I'm sharing the failures too — Oracle, AWS, as a founder — because the math only works if you're honest about what scars actually cost. They cost real money, real credibility, real time. They're worth it. The what-ifs aren't.
— Tony Grayson, DOE & Naval Reactors Certified | Former Commander, USS Providence (SSN-719) | Stockdale Award Recipient, 2015
A Note on Perspective:
The conventional career advice says to manage your downside risk — to be calculated, cautious, and deliberate before making big moves. This post disagrees with the framing, not the caution. The problem isn't deliberation — it's what you're deliberating about. Most people optimize against the risk of failure. Tony Grayson argues the real risk to optimize against is accumulated regret. Same caution, different target.

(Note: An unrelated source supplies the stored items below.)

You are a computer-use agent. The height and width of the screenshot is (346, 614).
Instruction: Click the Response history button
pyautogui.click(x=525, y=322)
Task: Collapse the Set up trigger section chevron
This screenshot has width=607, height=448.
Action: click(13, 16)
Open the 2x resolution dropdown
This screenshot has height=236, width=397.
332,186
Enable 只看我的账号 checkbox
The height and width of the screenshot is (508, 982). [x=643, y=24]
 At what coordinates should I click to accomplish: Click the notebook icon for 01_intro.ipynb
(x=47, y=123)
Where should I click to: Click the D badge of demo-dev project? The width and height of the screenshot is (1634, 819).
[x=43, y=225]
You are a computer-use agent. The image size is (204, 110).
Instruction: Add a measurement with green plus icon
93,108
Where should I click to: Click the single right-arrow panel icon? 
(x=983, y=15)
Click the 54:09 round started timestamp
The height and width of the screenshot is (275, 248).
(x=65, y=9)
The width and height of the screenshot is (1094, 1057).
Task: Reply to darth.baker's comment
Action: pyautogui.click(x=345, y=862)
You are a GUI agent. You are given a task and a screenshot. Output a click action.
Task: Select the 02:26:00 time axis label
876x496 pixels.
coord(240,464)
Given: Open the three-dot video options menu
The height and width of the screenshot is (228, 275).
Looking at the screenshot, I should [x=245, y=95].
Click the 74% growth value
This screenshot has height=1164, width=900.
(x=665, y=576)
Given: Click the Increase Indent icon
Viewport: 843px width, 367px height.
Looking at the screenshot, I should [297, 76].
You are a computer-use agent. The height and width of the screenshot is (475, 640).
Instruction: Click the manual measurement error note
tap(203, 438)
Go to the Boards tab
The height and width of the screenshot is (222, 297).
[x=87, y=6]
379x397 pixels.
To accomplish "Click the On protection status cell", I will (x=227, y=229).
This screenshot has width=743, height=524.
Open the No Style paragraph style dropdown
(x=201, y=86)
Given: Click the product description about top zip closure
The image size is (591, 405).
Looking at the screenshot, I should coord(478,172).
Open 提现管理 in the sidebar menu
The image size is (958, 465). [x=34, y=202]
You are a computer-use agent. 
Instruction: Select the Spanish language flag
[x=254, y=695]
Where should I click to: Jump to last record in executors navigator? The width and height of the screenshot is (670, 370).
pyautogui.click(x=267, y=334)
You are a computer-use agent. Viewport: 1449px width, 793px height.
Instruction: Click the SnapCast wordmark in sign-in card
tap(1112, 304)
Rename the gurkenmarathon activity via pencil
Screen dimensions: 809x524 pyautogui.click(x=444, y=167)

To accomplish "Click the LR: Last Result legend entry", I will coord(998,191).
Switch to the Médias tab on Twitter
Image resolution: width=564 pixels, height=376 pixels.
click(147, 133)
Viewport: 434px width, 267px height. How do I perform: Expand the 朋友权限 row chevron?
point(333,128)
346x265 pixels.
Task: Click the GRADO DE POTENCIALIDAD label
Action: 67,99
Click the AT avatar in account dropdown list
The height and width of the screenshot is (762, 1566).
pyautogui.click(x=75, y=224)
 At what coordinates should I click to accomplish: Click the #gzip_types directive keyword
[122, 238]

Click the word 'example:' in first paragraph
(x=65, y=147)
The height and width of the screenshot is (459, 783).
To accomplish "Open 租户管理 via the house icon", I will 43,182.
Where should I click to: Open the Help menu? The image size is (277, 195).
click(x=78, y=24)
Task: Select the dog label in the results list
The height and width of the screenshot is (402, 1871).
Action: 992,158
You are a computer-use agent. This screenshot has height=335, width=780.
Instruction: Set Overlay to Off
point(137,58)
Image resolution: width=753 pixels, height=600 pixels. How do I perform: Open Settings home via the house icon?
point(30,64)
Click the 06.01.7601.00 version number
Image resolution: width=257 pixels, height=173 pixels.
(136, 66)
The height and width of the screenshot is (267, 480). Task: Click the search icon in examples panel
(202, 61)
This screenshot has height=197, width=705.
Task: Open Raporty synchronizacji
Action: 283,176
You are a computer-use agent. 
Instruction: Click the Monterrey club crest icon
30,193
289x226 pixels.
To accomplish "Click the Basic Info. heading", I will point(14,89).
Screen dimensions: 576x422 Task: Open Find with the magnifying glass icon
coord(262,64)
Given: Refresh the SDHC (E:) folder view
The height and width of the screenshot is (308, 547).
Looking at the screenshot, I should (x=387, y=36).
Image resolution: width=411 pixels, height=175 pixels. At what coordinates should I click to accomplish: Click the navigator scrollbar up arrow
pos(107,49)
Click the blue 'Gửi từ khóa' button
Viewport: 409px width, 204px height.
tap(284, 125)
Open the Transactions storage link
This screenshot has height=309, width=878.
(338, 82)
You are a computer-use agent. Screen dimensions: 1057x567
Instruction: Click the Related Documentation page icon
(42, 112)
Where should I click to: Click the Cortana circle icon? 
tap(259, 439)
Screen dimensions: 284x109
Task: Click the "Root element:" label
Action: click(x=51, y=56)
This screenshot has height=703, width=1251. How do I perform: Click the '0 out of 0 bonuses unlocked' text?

I made one of the hardest decisions of my life standing in a parking lot in Groton, CT.
I’d just completed submarine command and received the 2015 Vice Admiral James Bond Stockdale Award for Inspirational Leadership. It is one of the highest honors a Naval officer can receive. I was at the absolute peak of my military career. Most officers spend their entire professional lives working toward what I’d just accomplished.
And I was about to walk away from it.
Not because I didn’t love it. Not because I couldn’t continue. But because I’d received an offer from Facebook that would change everything.
The safe play was obvious: stay in uniform, leverage the Stockdale Award, and continue climbing a career ladder I’d already proven I could dominate.
The risky play was terrifying: walk away from the pinnacle moment, leave the only professional identity I’d ever known, and start over in an industry where my awards meant nothing—all to spend more time with my family.
I took the risk. And I’ve never regretted it.
Key Concepts
The Math on Regret: Fear of failure feels massive and immediate. Regret compounds silently over decades. The math always favors action. Optimizing against short-term failure guarantees the long-term downside: accumulated what-ifs and unlived possibilities. Fear of failure is optimizing for today's comfort at the expense of tomorrow's fulfillment.
Scars vs What-Ifs: Scars are the result of actual attempts — failed projects, bad investments, dissolved partnerships. They become wisdom, pattern recognition, and stories you tell. What-Ifs are the silent accumulation of chances never taken. They don't teach you anything because you never experienced them. They're just quiet voices that get louder as you get older. As Tony Grayson writes: "That's not a legacy. That's a eulogy written by fear."
Regret Minimization Framework: Jeff Bezos's mental model for high-stakes decisions: project yourself to age 80 and ask which choice you'd regret more — trying and failing, or never trying at all. The framework that led Bezos to leave Wall Street and start Amazon. Tony Grayson used equivalent logic walking away from the Navy with the Stockdale Award in hand.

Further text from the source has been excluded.